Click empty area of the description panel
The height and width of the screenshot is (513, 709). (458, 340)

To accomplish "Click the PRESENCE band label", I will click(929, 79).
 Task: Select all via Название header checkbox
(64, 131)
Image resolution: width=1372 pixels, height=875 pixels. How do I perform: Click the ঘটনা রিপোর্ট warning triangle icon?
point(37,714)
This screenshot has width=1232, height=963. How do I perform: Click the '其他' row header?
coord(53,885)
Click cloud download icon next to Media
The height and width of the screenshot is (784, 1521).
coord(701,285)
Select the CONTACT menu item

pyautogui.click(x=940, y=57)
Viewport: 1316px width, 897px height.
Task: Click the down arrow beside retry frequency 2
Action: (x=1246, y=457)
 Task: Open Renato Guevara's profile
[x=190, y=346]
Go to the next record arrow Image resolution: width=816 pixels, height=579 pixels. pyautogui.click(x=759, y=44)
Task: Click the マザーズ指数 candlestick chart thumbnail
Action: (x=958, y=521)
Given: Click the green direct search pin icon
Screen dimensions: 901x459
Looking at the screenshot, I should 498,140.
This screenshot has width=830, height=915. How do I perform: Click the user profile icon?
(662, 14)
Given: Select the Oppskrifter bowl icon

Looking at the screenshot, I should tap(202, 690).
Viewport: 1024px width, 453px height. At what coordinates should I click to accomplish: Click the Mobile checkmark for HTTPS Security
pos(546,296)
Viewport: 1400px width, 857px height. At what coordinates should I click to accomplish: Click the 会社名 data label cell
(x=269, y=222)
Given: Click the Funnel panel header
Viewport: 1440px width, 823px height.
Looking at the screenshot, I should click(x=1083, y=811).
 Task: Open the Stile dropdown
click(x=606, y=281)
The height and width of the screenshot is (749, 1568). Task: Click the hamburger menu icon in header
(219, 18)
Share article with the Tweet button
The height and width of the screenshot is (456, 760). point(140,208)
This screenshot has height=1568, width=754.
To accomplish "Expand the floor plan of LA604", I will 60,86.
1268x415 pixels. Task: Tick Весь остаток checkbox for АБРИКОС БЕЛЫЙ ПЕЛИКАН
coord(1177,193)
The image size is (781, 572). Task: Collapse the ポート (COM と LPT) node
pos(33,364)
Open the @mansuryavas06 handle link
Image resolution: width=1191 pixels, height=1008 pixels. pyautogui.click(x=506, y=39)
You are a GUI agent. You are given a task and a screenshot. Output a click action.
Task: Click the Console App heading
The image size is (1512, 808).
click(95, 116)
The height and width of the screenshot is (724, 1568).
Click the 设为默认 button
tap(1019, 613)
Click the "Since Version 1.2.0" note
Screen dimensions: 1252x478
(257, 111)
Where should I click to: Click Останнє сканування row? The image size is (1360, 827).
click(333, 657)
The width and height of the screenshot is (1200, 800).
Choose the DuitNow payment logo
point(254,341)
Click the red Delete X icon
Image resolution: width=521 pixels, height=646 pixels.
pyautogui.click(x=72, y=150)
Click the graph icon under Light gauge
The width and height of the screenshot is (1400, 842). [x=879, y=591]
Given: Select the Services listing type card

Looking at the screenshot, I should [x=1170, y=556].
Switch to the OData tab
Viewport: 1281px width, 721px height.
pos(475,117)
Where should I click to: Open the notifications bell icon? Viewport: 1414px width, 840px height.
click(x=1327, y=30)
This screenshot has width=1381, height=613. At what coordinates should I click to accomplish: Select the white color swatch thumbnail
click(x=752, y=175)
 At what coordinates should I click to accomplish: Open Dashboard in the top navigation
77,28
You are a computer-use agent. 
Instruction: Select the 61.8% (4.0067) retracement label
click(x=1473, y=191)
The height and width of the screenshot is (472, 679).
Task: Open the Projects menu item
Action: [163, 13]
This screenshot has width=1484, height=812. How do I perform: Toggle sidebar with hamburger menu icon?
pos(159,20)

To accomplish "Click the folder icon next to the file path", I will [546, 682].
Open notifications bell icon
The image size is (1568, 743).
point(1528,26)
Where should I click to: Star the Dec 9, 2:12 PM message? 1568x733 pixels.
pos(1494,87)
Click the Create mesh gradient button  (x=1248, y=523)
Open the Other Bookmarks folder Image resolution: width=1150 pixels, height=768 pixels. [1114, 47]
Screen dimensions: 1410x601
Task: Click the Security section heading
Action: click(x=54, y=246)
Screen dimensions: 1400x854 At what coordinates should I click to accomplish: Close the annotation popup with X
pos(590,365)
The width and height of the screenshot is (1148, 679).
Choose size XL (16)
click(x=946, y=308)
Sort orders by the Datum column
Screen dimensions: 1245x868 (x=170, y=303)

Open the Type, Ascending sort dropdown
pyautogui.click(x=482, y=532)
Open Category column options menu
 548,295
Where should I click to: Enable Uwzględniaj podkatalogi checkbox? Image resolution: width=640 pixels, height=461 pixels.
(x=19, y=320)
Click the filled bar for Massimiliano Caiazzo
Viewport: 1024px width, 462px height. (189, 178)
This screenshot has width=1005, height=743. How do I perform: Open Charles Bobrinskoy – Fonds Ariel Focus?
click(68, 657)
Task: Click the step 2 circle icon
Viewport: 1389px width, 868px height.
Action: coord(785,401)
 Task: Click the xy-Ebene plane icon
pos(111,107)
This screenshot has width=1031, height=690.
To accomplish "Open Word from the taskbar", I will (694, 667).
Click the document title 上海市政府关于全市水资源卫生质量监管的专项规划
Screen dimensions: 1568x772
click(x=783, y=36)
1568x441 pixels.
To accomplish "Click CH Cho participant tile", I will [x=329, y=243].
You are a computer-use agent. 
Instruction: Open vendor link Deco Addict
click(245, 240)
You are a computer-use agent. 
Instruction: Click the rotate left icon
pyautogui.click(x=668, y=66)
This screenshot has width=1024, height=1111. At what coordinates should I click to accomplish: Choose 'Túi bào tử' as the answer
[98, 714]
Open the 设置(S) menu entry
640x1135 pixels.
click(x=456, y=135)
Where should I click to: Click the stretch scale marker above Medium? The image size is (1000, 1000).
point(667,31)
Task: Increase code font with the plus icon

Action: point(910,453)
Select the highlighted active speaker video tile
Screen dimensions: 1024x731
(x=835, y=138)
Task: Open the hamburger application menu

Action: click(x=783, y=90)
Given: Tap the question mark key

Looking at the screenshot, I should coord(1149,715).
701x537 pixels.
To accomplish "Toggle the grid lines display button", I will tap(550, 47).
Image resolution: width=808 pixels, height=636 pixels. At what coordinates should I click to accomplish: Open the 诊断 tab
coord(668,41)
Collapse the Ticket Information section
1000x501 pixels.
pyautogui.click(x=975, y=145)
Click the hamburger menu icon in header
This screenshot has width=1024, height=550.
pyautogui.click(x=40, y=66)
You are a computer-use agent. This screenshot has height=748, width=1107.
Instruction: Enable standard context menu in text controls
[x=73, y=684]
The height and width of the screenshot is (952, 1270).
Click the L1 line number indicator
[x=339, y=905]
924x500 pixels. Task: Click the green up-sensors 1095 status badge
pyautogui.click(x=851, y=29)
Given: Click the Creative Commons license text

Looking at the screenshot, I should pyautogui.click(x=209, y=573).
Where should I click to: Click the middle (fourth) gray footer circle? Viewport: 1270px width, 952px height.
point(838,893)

Directions: Convert the items from the line containing "Where should I click to: Click the middle" through the end of the items, both ends included, into a two-column CSV with the headers instruction and response. Each item gets one row, with its text and its answer in separate quoted fields and any line breaks replaced by spaces.

Response to the task:
instruction,response
"Where should I click to: Click the middle (fourth) gray footer circle? Viewport: 1270px width, 952px height.","point(838,893)"